Using signal peptide prediction with caution, a case study in Aspergillus niger xylanase

Abstract

Signal peptide (SP) prediction is used, but not known correct or not. The Aspergillus niger GH10 xylanase (XynB) SP is predicted to be 1–19 (Met₁–Ser₁₉) residue, differing from the Penicillium simplicissimum xylanase 1–25 residue SP. To determine the real SP, two types of XynB, XynΔ19 and XynΔ25, were constructed by respectively deleting the 19 (Met₁–Ser₁₉) or 25 (Met₁–Arg₂₅) residues. The XynΔ25 had 10 °C higher T_opt and 21.6-times longer thermostability than the XynΔ19 (46 vs. 36 °C and 47.6 vs. 2.2 m). When the kinetics were assayed, the XynΔ25 had ∼2.1-times higher V_max and higher binding-affinity for xylan than the XynΔ19 (53.7 vs. 25.3 μmol/ml/m and 2.43 vs. 2.96 mg/ml). Thus, the XynB real SP is the 1–25 and not predicted 1–19 residues. The extra six N-terminal residues (Glu₂₀Pro₂₁Ile₂₂Glu₂₃Pro₂₄Arg₂₅) drastically interfered with the XynΔ19 thermal activity, thermostability, and catalytic efficiency.

Introduction

Signal peptide (SP) usually sits at protein N-terminus and plays an important role in its maturation and translocation (http://en.wikipedia.org/wiki/G%C3%BCnter_Blobel), such as, secretion from cytoplasm to cell culture medium, transportation to Glogi apparatus or to endoplasmic reticulum. A database is built for better understanding of how SP functions [1].
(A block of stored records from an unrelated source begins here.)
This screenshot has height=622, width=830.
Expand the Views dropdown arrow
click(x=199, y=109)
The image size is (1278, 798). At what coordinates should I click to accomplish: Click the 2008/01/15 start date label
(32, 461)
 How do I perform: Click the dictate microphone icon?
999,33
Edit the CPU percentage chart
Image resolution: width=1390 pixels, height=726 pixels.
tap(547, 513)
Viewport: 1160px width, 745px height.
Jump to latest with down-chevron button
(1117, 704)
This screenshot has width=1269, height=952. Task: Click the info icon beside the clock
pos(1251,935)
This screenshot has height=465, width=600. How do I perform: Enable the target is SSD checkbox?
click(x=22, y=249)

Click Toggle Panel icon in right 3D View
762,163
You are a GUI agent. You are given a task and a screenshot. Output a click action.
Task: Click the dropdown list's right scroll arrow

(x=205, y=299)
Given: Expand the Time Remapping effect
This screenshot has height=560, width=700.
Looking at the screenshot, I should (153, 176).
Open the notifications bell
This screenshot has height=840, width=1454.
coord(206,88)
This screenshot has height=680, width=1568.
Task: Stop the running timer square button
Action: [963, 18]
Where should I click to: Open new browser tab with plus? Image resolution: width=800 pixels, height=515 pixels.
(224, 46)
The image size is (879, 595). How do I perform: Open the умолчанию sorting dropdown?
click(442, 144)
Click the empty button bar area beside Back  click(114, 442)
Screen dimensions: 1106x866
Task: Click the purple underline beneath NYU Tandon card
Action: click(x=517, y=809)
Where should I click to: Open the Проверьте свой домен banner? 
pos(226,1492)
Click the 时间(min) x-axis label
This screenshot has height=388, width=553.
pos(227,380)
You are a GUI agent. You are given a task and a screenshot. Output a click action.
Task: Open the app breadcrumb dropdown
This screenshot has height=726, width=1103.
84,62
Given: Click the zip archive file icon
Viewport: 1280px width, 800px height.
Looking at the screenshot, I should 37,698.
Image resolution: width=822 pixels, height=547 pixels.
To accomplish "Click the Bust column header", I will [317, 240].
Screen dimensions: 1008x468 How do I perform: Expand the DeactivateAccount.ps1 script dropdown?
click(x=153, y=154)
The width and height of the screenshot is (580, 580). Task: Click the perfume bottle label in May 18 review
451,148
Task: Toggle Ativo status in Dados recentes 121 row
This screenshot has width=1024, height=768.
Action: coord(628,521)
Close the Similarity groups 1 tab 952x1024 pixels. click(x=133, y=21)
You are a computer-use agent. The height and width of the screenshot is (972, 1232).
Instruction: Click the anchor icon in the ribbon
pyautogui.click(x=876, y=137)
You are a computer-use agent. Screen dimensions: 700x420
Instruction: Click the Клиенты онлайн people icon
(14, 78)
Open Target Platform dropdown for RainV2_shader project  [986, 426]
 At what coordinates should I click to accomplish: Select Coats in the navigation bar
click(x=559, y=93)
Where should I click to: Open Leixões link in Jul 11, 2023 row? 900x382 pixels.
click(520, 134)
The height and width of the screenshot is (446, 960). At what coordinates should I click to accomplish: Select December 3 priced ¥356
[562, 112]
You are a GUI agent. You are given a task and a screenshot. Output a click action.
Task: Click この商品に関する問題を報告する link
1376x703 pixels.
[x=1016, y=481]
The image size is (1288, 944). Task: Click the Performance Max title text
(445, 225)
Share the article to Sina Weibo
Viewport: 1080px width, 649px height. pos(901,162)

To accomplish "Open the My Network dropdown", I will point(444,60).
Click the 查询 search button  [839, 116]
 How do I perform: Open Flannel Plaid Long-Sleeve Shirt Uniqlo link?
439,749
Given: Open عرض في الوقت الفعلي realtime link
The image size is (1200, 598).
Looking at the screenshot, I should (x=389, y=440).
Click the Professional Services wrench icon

In investigation of protein function, E. coli is easy and often used as host cells [2], [3], [4]. When a protein, especially, an eukaryotic one, is expressed in E. coli, the host cell usually cannot identify and delete the protein SP. It has to be deleted artificially through PCR; otherwise, SP would interfere with, or even worse, damage the protein function. A specific SP is usually selected and introduced to secret a recombinant protein from host cell. For example, the SP of Aureobasidium pullulans xylanase was introduced to secret the Penicillum citrinum xylanase into E. coli cell culture medium [2]. As for expression vectors in Pichia pastoris cell, the Saccharomyces cerevisiae α-mating factor is the generally used secretion signal [5]. Because of importance in analyzing protein function, SP is predicted by many webs [1], such as, signalP (http://www.cbs.dtu.dk/services/SignalP), SIG-Pred: Signal peptide prediction (http://www.bioinformatics.leeds.ac.uk/prot_analysis/Signal.html). These computational tools facilitate the investigation of protein function. However, the prediction result is usually not known whether correct or not.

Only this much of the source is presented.